ソラノハジマリ〈1〉
「アニキ」
「どうした?バンド」
「《あれ》から、こんなもんが送られてきた」
くすんだ、模造紙の封書を開くと、其処から黒煙が吹き出し、文字と形を変えていく。
――センダ坑遺跡に向かえ。連れてくるのは―――。
バース、険相し、更に拳 を振り上げ〈煙〉を掻き消す。
「ふざけるな!ハゲ茶瓶め」
手に残る空の封書を片手で握りしめ、列車の通路に叩き付ける。
「どうする?アニキ」
「出来るわけ、ないだろ!」
俺一人で決着つけてやるっ!
「 いい加減に、してください!」
タクト、其処をどけっ!
連れてくるのは一人だけ、何て、書いてませんでしたよ!
「僕も、ついて行きます!」
「おまえ、自分でもろ、やつの仕打ち喰らって何を寝ぼけた事をぶっかますのか!」
「だから、です。それに、また、バースさんがいなくなったら――」
――誰が、アルマさんのこと、守るのですか?
「………そっちかよ?」
「〈あれ〉がアルマさんを、指した理由が分かりません」
バンド、おまえも付いてこい。俺とタクトでアルマを守る。おまえは――――。
――何かあったら、目にして、耳に入れた全てを、連中に伝えろっ!
―――俺、その役目は出来ない。
バンド、息を大きく吐くと、バースを凝視する。
全員で〈其処〉に行く。だったら、文句何て、言えないだろう?
「好きにしろっ!」
バース、翻し、そのまま通路を駆けていく。
タクトと、バンド。同時にため息を、大きくさせる。
「随分、荒れてるな」
「焦ってるとも、言います。ね?」
まだ【国】に辿り着く為の手がかりも、結局は掴めてない。だったよな?
ずっと〈僕〉と〈子供〉が《鍵》そのものだと、確信されていましたからね。
「朝飯、食っとくぞ」
「そうですね」
双方頷き、食堂車へと、靴を鳴らす。
バースは、うっすらと陽が昇る、東の山のふもとを、風が吹き込む草原の隙間から見つめていた。

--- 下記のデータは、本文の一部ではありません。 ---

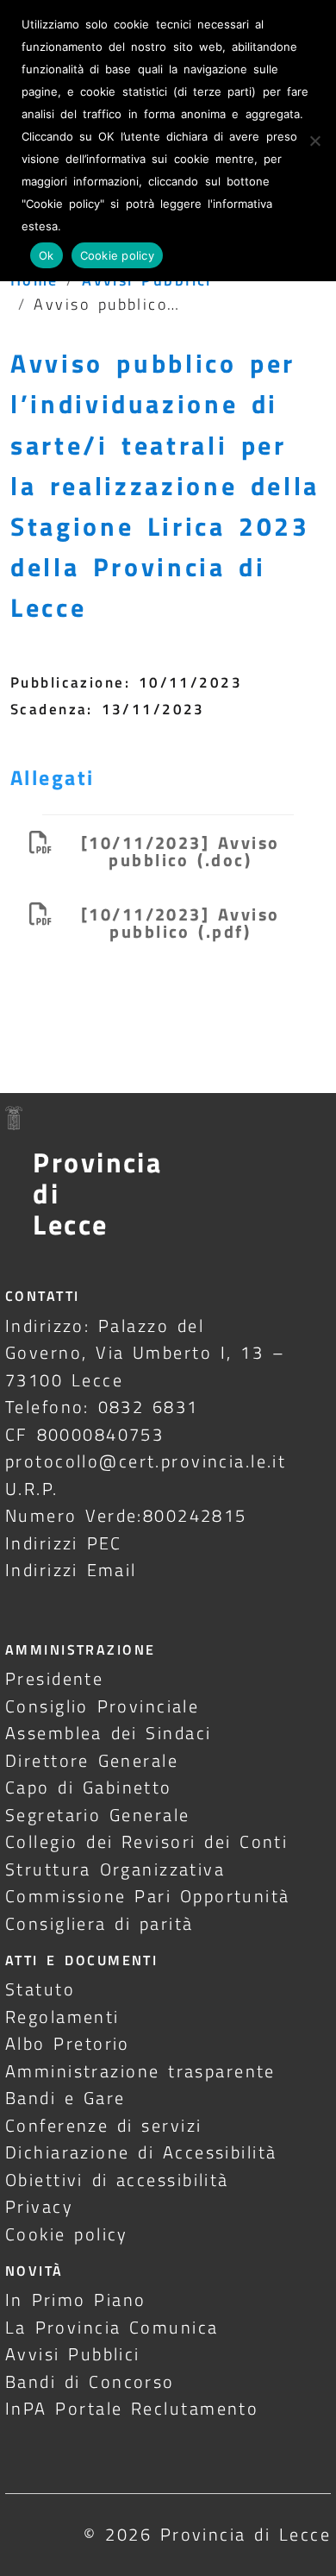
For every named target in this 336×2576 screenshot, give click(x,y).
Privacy (39, 2206)
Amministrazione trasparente (140, 2071)
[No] (314, 140)
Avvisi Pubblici (72, 2353)
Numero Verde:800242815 (126, 1515)
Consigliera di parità (99, 1923)
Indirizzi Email (71, 1569)
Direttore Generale (91, 1760)
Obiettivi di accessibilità (117, 2179)
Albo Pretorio (67, 2043)
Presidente (54, 1678)
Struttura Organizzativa (115, 1869)
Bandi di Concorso (90, 2381)
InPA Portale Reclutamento (131, 2408)
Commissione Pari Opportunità (147, 1895)
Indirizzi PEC (63, 1543)
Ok (46, 255)
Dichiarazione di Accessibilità (141, 2152)
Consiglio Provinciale (102, 1706)
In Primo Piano (75, 2299)
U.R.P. (32, 1488)
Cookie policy (66, 2234)
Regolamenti (62, 2016)
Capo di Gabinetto (88, 1787)
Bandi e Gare (65, 2097)
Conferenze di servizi (103, 2125)
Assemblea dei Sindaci (108, 1732)
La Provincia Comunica (112, 2327)
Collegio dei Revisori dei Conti (146, 1841)
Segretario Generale (97, 1814)
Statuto (40, 1989)
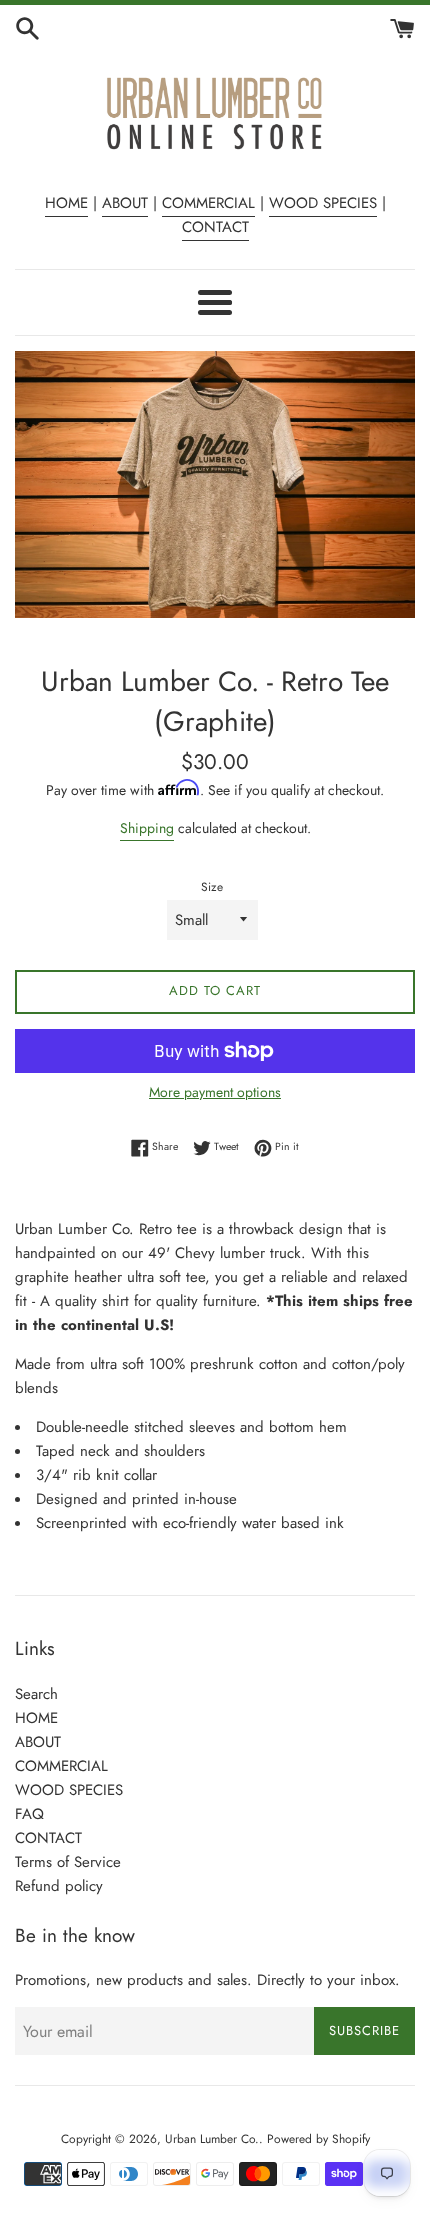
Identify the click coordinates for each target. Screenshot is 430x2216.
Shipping (147, 828)
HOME (66, 203)
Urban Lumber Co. (212, 2139)
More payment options (215, 1092)
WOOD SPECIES (323, 203)
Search (36, 1694)
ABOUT (125, 203)
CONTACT (215, 227)
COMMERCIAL (208, 203)
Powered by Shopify (318, 2139)
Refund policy (59, 1886)
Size (212, 887)
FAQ (29, 1814)
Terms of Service (68, 1862)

「探したぞ。黙って、一人、列車を降りて、どうしたのだ?」
背中を丸めて腰をおろす、バースに、草葉を踏みしめながら、アルマが歩み寄ってきた。
「わざわざ、来るな」
「心配して、何が悪い?」
ざわり、ざわり。風が草原を掻き分ける。
「俺、タクトと、同類か?」
「世話が妬けるのは、おまえだ。バース」
沈黙。
「此処で踏み止まってても【国】は目指せない。まずは〈あの方〉の《闇》を振り払う。其処に重点を向けたら、どうだ?」
バース、朝陽を浴びて瞳、澄み切る。
「〈陽光隊〉その名の由来を、ぶちかましてやるぞ!」
心得た!
アルマ、草原の香りを口に含ませ、風にその言葉を乗せる。